EXERCISE REQUIREMENTS: Within the material below, transcribe exactly the lines from the one holding "971 (102, 1192)" through the one holding "CFDT.fr (360, 44)", keeping both ends and skipping the rest.

DATA RECORDS:
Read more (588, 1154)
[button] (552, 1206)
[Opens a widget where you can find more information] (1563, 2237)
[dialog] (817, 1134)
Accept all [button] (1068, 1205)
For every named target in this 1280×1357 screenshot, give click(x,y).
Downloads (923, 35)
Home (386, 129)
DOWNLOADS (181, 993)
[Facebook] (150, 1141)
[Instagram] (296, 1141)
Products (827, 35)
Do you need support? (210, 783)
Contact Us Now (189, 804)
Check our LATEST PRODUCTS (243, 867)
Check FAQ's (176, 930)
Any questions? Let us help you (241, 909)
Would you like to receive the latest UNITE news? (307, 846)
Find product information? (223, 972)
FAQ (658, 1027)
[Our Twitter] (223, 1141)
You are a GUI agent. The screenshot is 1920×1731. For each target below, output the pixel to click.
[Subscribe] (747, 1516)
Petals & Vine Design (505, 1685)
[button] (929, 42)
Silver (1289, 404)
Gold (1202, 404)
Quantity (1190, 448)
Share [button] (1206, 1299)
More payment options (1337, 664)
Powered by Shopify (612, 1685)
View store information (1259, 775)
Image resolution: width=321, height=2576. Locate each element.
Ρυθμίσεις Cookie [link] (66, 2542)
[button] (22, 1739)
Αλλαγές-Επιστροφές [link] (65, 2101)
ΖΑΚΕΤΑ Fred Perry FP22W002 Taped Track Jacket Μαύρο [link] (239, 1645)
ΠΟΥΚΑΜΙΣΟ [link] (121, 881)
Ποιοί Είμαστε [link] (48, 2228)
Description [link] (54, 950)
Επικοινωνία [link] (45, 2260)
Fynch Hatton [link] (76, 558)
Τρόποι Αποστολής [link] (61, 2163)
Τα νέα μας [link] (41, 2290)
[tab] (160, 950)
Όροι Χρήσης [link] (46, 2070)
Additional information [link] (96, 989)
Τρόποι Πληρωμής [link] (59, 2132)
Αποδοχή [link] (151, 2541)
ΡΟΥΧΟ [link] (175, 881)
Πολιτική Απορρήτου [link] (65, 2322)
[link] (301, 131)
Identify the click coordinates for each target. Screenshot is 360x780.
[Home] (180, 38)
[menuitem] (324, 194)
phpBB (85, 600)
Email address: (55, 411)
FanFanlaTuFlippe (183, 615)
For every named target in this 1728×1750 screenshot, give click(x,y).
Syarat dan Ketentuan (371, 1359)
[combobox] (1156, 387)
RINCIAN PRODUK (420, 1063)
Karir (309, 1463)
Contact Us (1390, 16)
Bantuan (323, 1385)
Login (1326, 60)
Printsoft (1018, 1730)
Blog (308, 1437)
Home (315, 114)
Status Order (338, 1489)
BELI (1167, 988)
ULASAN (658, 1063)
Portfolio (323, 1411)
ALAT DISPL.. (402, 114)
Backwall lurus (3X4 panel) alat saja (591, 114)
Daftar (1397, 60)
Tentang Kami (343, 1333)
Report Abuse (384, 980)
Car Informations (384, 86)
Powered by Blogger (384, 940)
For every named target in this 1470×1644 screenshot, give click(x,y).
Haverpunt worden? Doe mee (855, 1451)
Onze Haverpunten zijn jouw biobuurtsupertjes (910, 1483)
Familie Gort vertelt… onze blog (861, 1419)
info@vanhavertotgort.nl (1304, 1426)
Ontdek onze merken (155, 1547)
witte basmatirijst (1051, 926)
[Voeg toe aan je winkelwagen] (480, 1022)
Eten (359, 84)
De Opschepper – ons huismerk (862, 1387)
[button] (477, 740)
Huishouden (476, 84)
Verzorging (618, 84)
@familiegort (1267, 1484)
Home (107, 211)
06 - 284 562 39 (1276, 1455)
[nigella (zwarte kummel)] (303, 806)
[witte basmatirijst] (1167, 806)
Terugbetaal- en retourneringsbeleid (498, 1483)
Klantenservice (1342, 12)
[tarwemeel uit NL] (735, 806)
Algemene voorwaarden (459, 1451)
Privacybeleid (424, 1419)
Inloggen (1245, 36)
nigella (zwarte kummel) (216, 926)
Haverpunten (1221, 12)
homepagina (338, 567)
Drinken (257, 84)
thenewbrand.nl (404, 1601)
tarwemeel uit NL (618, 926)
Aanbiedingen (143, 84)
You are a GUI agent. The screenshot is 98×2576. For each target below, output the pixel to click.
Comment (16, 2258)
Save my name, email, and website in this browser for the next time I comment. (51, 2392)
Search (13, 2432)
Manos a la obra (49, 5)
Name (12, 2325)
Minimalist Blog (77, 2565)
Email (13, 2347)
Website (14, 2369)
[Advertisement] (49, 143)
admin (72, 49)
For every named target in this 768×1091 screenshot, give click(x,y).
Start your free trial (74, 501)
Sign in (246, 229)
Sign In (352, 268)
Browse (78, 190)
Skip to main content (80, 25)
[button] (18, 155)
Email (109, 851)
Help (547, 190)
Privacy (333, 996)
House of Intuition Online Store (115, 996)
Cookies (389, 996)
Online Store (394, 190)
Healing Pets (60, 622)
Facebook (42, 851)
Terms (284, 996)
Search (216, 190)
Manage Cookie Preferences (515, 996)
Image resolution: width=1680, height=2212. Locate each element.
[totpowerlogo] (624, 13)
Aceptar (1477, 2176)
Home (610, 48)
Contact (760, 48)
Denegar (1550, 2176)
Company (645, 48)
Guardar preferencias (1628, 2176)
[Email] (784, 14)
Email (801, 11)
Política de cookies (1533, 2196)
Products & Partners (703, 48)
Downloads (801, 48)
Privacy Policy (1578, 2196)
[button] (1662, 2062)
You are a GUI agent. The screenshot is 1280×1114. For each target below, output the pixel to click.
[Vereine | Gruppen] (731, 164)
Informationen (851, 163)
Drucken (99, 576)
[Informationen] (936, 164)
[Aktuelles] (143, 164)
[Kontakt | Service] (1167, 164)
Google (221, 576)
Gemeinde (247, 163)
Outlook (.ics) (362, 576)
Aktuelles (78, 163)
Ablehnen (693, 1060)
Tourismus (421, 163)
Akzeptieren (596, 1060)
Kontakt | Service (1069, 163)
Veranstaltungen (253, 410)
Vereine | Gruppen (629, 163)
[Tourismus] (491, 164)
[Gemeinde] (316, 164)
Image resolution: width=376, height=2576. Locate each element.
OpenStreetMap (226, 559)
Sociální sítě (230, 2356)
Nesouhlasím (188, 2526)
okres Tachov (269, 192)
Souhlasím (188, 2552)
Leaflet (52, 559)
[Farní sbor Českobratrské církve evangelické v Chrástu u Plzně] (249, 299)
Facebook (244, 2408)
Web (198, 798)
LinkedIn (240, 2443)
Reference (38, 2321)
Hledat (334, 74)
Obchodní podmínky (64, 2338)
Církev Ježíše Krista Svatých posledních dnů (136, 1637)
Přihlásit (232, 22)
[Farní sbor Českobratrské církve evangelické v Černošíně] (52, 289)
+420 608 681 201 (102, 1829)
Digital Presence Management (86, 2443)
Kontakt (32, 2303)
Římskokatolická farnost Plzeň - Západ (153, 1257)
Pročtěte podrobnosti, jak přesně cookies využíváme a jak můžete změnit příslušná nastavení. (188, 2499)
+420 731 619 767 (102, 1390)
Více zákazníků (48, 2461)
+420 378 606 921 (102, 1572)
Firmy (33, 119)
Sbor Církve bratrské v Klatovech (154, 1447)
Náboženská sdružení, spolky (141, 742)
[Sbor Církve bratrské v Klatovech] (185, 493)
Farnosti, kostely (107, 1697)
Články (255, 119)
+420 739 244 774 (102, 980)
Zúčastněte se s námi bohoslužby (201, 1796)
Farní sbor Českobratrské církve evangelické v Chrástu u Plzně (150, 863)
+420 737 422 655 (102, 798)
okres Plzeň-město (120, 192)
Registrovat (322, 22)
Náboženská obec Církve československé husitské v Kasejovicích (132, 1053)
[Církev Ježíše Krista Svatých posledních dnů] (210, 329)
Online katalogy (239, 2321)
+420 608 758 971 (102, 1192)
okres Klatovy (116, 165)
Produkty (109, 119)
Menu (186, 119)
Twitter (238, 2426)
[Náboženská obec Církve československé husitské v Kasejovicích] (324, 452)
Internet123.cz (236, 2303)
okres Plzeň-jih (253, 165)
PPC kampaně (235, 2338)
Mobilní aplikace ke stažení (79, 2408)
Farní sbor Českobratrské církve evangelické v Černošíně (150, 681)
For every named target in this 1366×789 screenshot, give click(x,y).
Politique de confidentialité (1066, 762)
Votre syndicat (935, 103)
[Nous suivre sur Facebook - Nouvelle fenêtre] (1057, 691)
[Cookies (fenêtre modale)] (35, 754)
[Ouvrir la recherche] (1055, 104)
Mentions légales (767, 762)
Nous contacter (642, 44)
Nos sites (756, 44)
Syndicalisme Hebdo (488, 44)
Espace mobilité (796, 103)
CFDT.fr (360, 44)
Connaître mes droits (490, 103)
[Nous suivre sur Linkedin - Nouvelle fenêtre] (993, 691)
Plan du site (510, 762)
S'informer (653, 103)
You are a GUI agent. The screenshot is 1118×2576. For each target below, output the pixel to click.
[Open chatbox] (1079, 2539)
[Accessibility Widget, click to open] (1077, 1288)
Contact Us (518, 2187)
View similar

PROBLEM SOLUTION:
+420 608 758 971 (102, 1192)
okres Klatovy (116, 165)
Produkty (109, 119)
Menu (186, 119)
Twitter (238, 2426)
[Náboženská obec Církve československé husitské v Kasejovicích] (324, 452)
Internet123.cz (236, 2303)
okres Plzeň-jih (253, 165)
PPC kampaně (235, 2338)
Mobilní aplikace ke stažení (79, 2408)
Farní sbor Českobratrské církve evangelické v Černošíně (150, 681)
For every named target in this 1366×789 screenshot, give click(x,y).
Politique de confidentialité (1066, 762)
Votre syndicat (935, 103)
[Nous suivre sur Facebook - Nouvelle fenêtre] (1057, 691)
[Cookies (fenêtre modale)] (35, 754)
[Ouvrir la recherche] (1055, 104)
Mentions légales (767, 762)
Nous contacter (642, 44)
Nos sites (756, 44)
Syndicalisme Hebdo (488, 44)
Espace mobilité (796, 103)
CFDT.fr (360, 44)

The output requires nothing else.